The big stuff

There is no fundamental technical reason why PV modules are the size and shape that they are. Many different sizes and shapes have been used over time, from the very small solar cells in electronic devices and concentrating photovoltaic applications to the enormous, wing-like panels adorning spacecraft.

For most residential, commercial and utility-scale applications, the crystalline silicon (c-Si) industry has settled on 156 mm square cells arrayed in 60- or sometimes 72-cell modules, to end up with 1 x 1.65 meters as standard dimensions. These weigh 18-22 kilograms, with glass-glass modules weighing slightly more. This is light enough to be carried by a single worker, though often two workers will carry modules.

And when larger c-Si modules are made, the sizes grow by 12 cells – a number determined by bypass diodes, which makes the format fairly standard across manufacturers.

But unlike c-Si, thin film modules have no such limitations. They can and have been made in many sizes. The two largest thin film companies – First Solar and Solar Frontier – have for decades produced PV modules that are smaller than standard c-Si format. Solar Frontier, the CIGS market leader, makes a 0.98 x 1.26 meter module, roughly the same width, but much shorter than a standard 60-cell c-Si module.

And for 40 years, First Solar has made .6 x 1.20 meter modules – smaller in both dimensions than standard c-Si PV modules, with only a third of the surface area and thus much lower watt ratings.

Thinking big
Seven years ago, at a presentation to the 2010 Intersolar North America trade show, the CEO of a tool maker presented his vision for the future of thin film solar. Since-retired Spire Founder and CEO Roger Little called for the thin film industry to move to much larger modules, proposing 934-watt “breeder” modules, which would cost less than half as much as four 230-watt modules.

This was a fairly radical idea. Glass-glass thin film modules of that size would be harder to ship, and even harder to install. Furthermore, there were issues with scaling some of the tools to the larger formats of glass. However, Little seemed to feel that the idea had legs, and that his company could do it. He proposed to begin making a new turnkey production line for “kilowatt-scale” modules in the fall of 2010, so that his breeder modules could be on the market in 2011.

If Spire did ever produce these lines, they do not appear to have gotten very far. A crushing over-supply of PV modules beginning in the second half of 2011 resulted in many thin film bankruptcies, which greatly thinned the ranks of companies and approaches – as well as leading to a dramatic three-plus year hiatus in most equipment orders.

As an equipment company without big backing, Spire struggled for years and eventually sold off part of the business. Roger Little retired at the beginning of 2014, and little was heard from major manufacturers about the idea. That is, until 2016.

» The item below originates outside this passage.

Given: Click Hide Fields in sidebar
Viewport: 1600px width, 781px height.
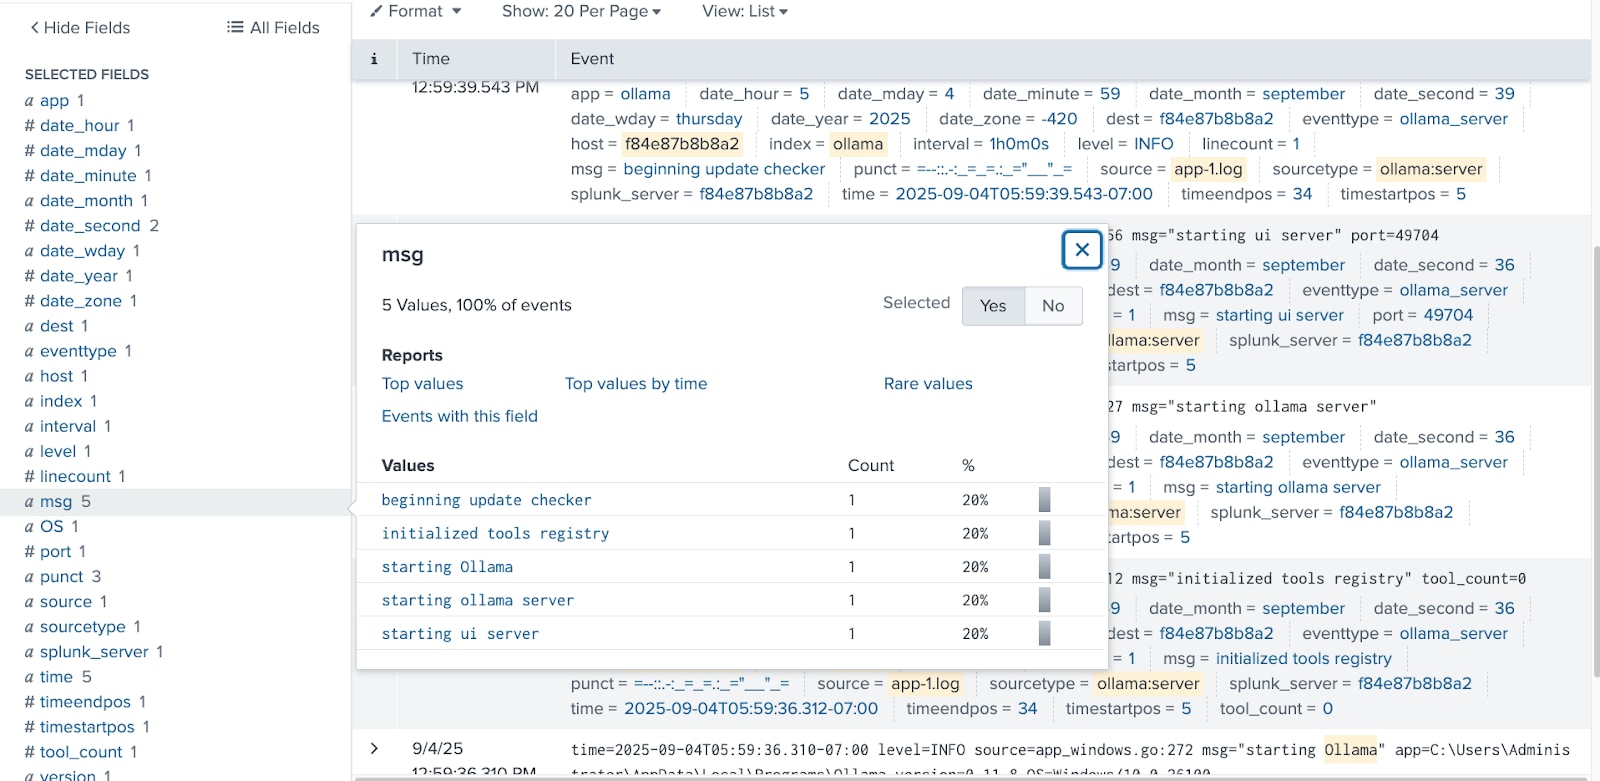Looking at the screenshot, I should pos(80,28).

In the Spring of 2016, First Solar gave a big announcement at this legacy manufacturing facility in Ohio, unveiling two new module designs. The first was a hybrid “module” comprised of three of the company’s 60 cm x 120 cm Series 4 modules on dual steel rails, with a single point of interconnection, dubbed its Series 5.

The second was a massive sheet of two layers of glass, 1.2 x 2 meters, darkened with a layer of cadmium telluride thin film PV. This was the Series 6, which would be made in new factories while the company shifted its current factories to Series 5 production.

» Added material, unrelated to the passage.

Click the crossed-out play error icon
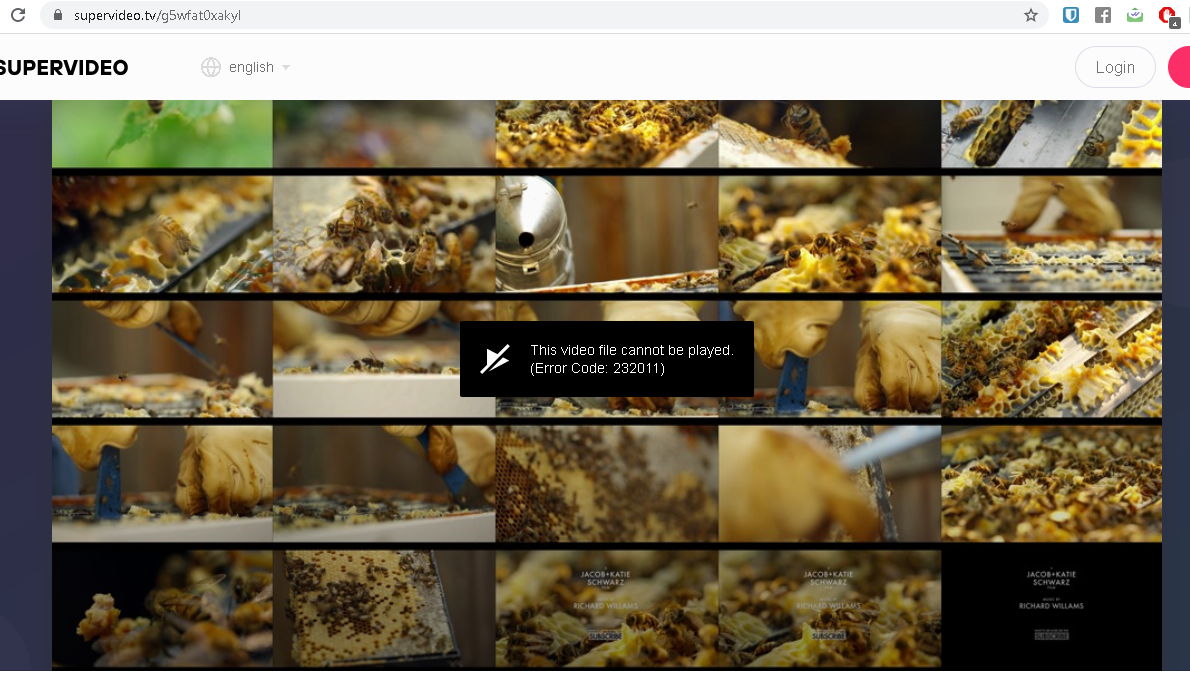This screenshot has width=1190, height=674. tap(495, 359)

These were big changes for the world’s largest thin film solar maker, and many in the industry waited for the roll-out of Series 5. It never came. Instead, in November, the company announced that it was again shifting strategy – it would eliminate the Series 5 and move directly to Series 6 by re-tooling its existing factories.

Balance of system edge
Series 6, like other large-format thin film modules, is a big improvement in balance of systems costs from smaller modules. While the new, two square meter, 35 kilogram Series 6 will require two workers to lift it, the module also has a significantly higher capacity rating in a single module with a single electrical interconnection than either the Series 4 or crystalline silicon modules.

“You are lifting 420 watts per lift, versus 340 watts for a best-in class 72-cell crystalline silicon module,” explains Lou Trippel, First Solar’s VP of product management. “At the end of the day this bears itself out in installed watts per hour.” He estimates that the Series 6 will result in installation labor savings in the neighborhood of 10% versus 72-cell c-Si PV modules.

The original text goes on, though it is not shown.